# [DIRECTIONS FOR THIS TASK]
Only lines containing the word "sueño" belong in the answer; copy each one from the records.
== RECORDS FOR PROCESSING
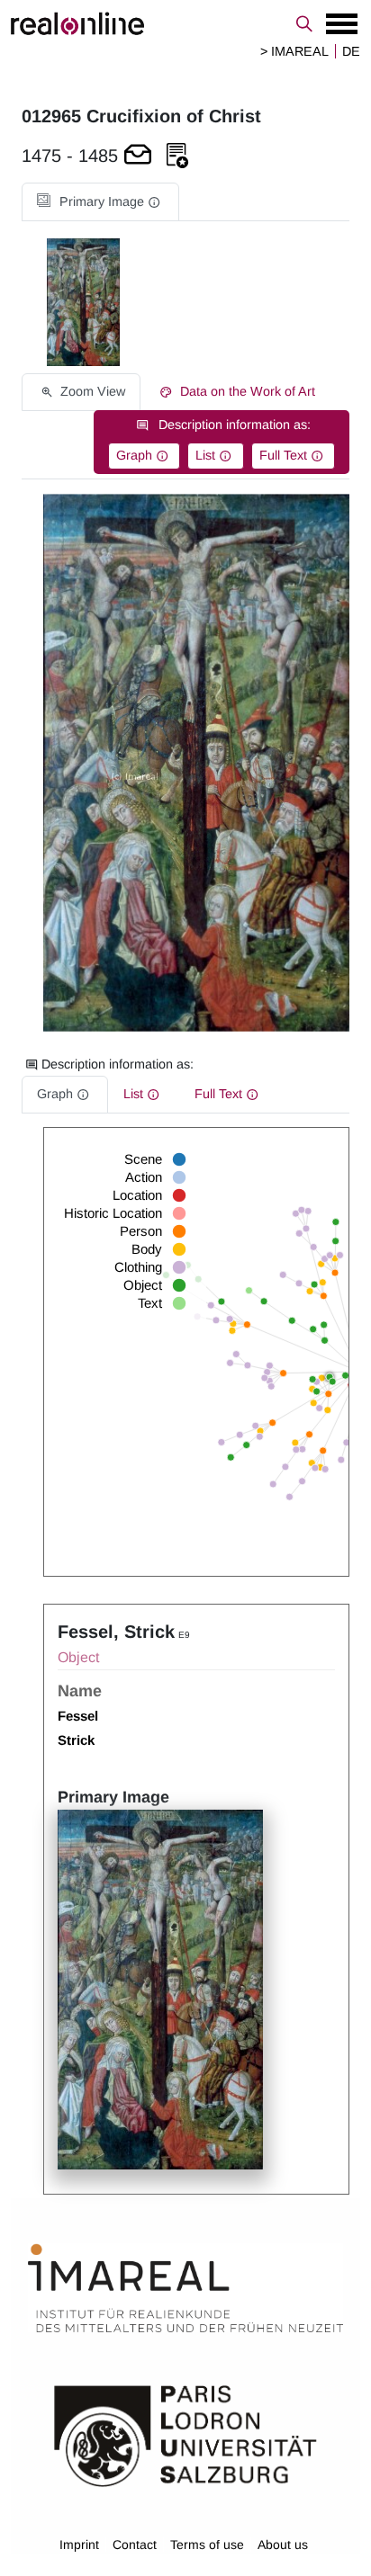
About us (283, 2544)
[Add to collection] (177, 156)
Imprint (79, 2544)
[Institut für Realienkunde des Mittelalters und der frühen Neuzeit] (185, 2288)
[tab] (100, 202)
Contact (135, 2544)
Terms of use (207, 2544)
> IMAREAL (294, 51)
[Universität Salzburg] (185, 2435)
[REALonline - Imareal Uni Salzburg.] (185, 23)
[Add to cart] (138, 156)
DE (351, 51)
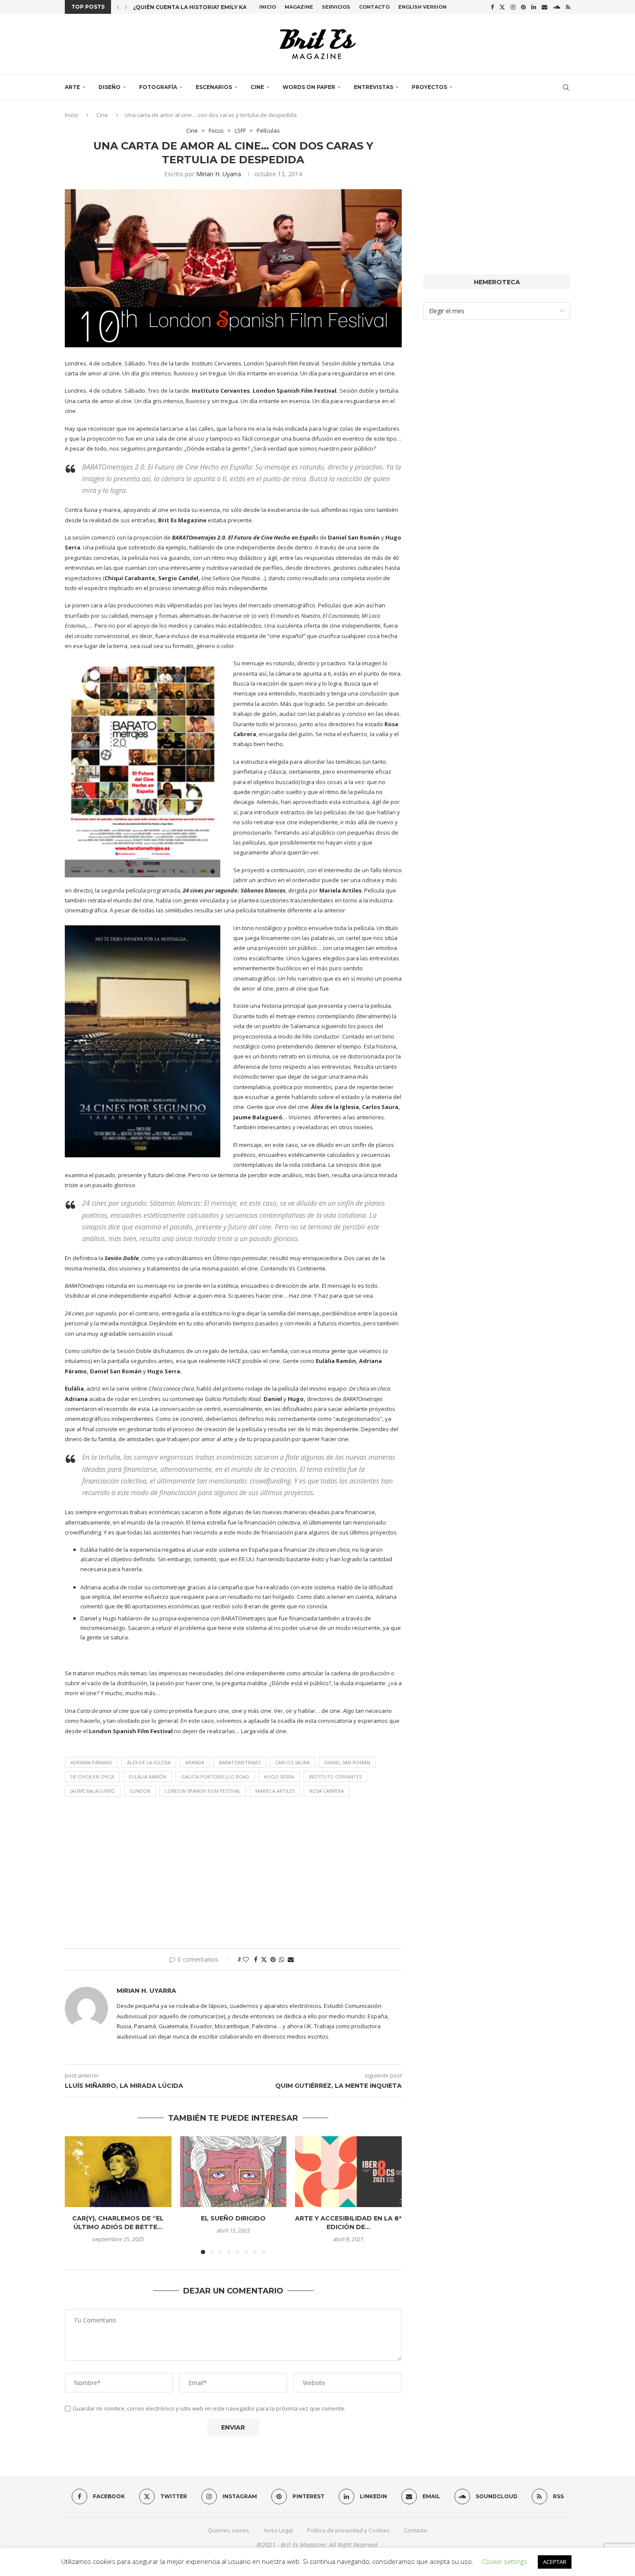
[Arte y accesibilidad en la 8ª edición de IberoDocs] (348, 2171)
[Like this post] (246, 1959)
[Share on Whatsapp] (281, 1959)
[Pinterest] (523, 7)
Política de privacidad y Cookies (348, 2530)
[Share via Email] (291, 1959)
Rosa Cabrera (326, 1791)
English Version (422, 7)
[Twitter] (502, 7)
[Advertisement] (233, 1874)
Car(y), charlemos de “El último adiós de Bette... (118, 2222)
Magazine (299, 7)
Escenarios (214, 87)
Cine (257, 87)
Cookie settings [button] (504, 2561)
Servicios (336, 7)
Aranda (194, 1762)
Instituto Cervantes (335, 1776)
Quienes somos (228, 2530)
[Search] (566, 87)
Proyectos (429, 87)
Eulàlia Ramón (147, 1776)
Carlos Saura (292, 1762)
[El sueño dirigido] (233, 2171)
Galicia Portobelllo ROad (215, 1776)
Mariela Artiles (275, 1791)
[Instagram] (513, 7)
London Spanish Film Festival (203, 1791)
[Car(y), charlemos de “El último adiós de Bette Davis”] (118, 2171)
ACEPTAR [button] (554, 2562)
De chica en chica (92, 1776)
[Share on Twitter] (264, 1959)
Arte (72, 87)
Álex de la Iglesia (149, 1762)
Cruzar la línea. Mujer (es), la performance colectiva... (222, 7)
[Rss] (568, 7)
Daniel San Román (347, 1762)
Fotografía (158, 87)
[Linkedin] (533, 7)
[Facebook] (492, 7)
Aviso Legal (278, 2530)
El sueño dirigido (233, 2218)
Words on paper (309, 87)
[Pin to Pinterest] (273, 1959)
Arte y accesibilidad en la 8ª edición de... (348, 2222)
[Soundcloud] (556, 7)
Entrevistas (373, 87)
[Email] (544, 7)
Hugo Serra (279, 1776)
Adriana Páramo (91, 1762)
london (140, 1791)
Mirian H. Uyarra (218, 174)
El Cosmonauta (341, 615)
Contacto (374, 7)
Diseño (109, 87)
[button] (117, 7)
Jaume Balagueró (92, 1791)
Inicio (267, 7)
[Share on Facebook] (255, 1959)
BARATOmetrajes (239, 1762)
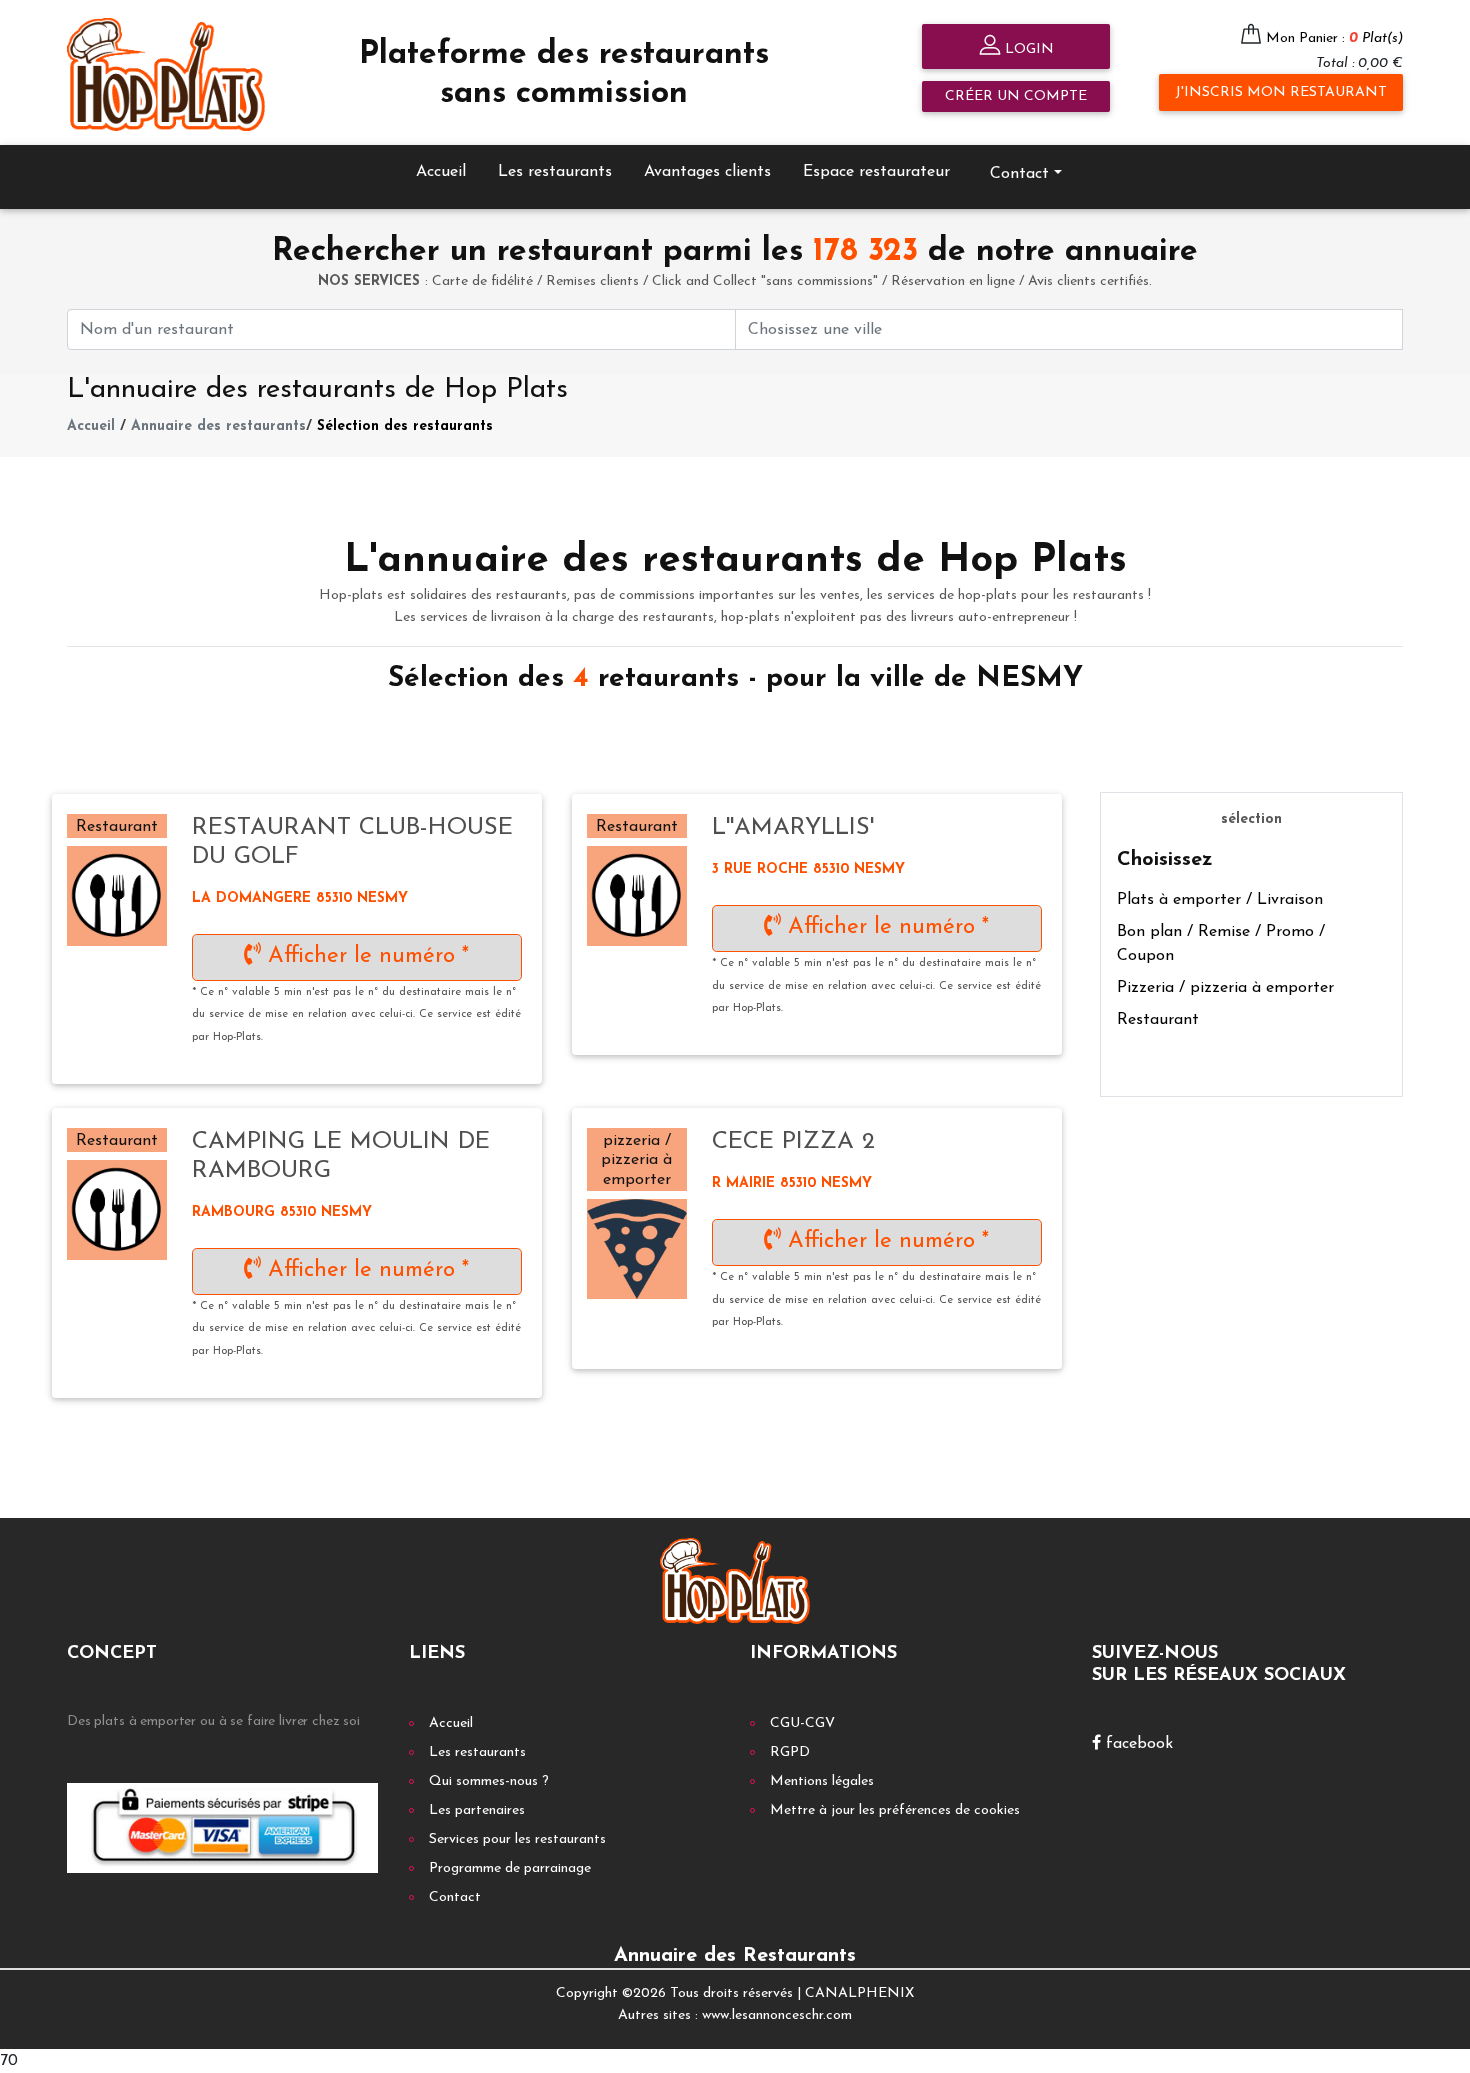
====
# [RESULT FOR THIS TASK]
[El sueño dirigido] (233, 2171)
El sueño dirigido (233, 2218)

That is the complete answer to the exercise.